Andrew O'Hagan on Margo Jefferson's On Michael Jackson at the LRB (no subscription required):
What is it about fame that can make people unbearable to themselves? In the right conditions - the wrong conditions - a dreamy and over-watched person of sizeable talent can turn steadily into a tragic being, as vulnerable to the psychically destructive forces of the age as the great heroines of the 19th-century novel or the doomed figures of Romantic opera.
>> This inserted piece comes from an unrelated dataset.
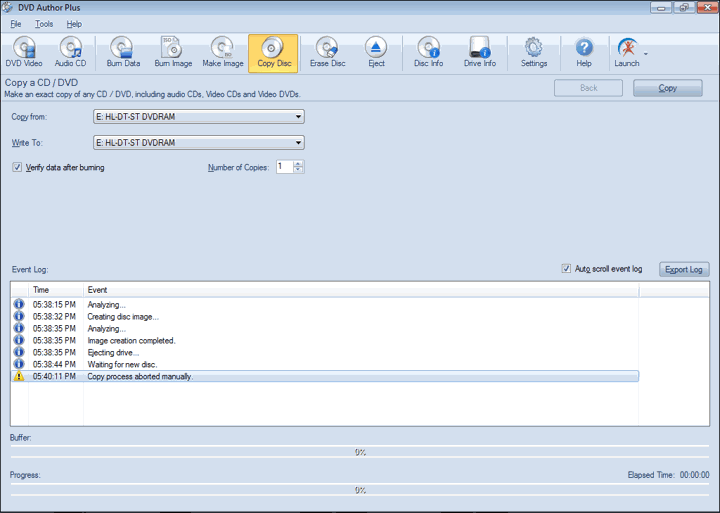Increase Number of Copies with up arrow
Screen dimensions: 720x513
click(299, 163)
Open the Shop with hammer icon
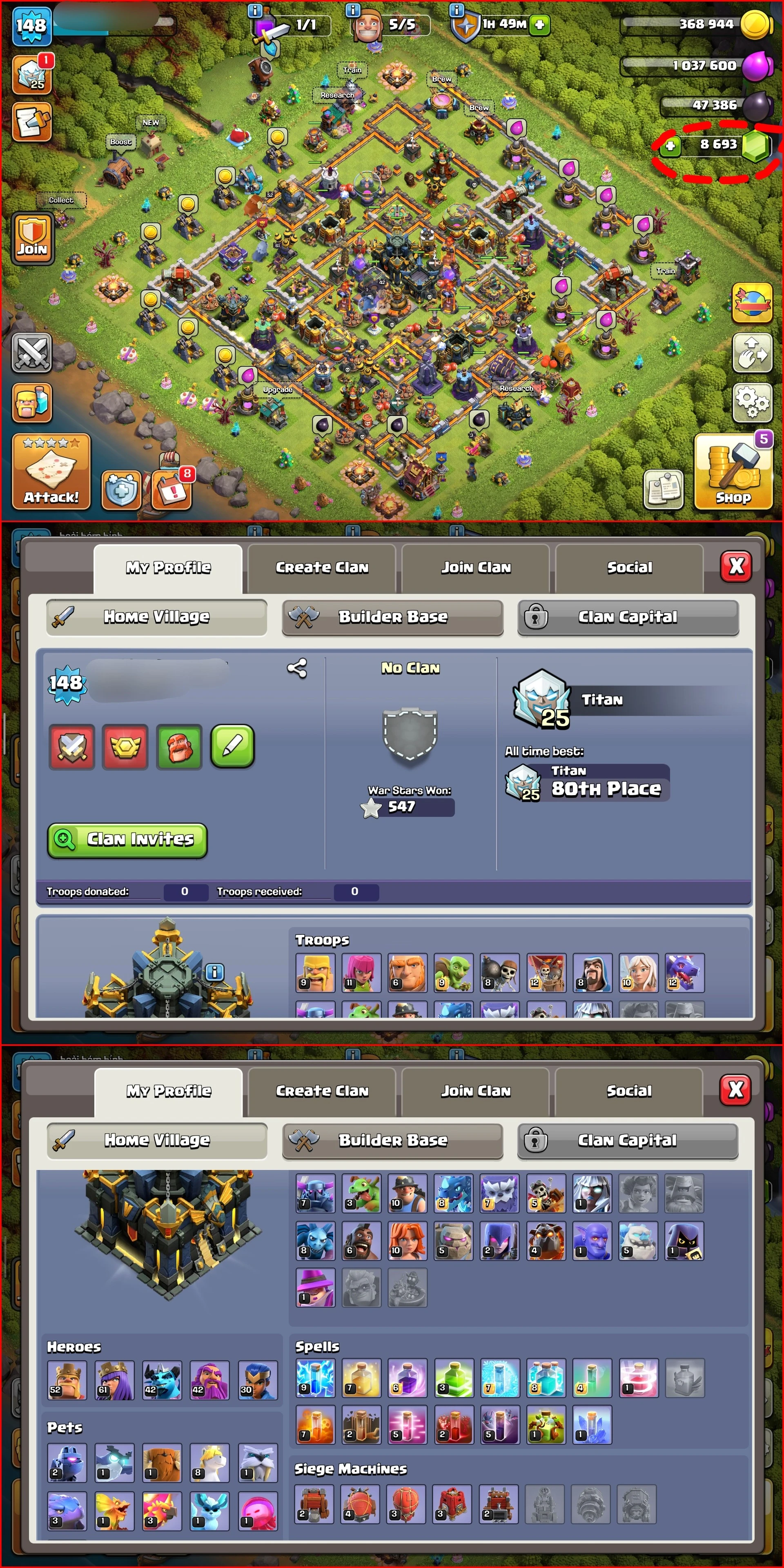The width and height of the screenshot is (784, 1568). [x=733, y=471]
Moral captives such as Emma Bovary and Tess Durbeyfield have destruction written into their code of happiness, as does Cio-Cio-San or Verdi's Desdemona, suffocated by bad men or bourgeois custom but most effectively by a public (an audience) that loves to be complicit in the undoing of women and the aestheticising of their pain. Once you get to Judy Garland or Marilyn Monroe or Billie Holiday or Lena Zavaroni, the thrill has become a fetish, and you can see how self-change and death-throes have become in a rather naked way the bigger part of their performance. Michael Jackson has all of that by rote, and is distinguished among such figures as a black man who wants to be a white woman; a person who wants to unperson himself, to become something beyond nature, something entirely concocted of private fears and public desire.
I really liked O'Hagan's novel Personality; he's got a new novel coming out later this summer, a curiously empty US Amazon page says the book will be published here by Faber and Faber in August (that is something I must read) but here is a more convincing page for Be Near Me at Amazon UK.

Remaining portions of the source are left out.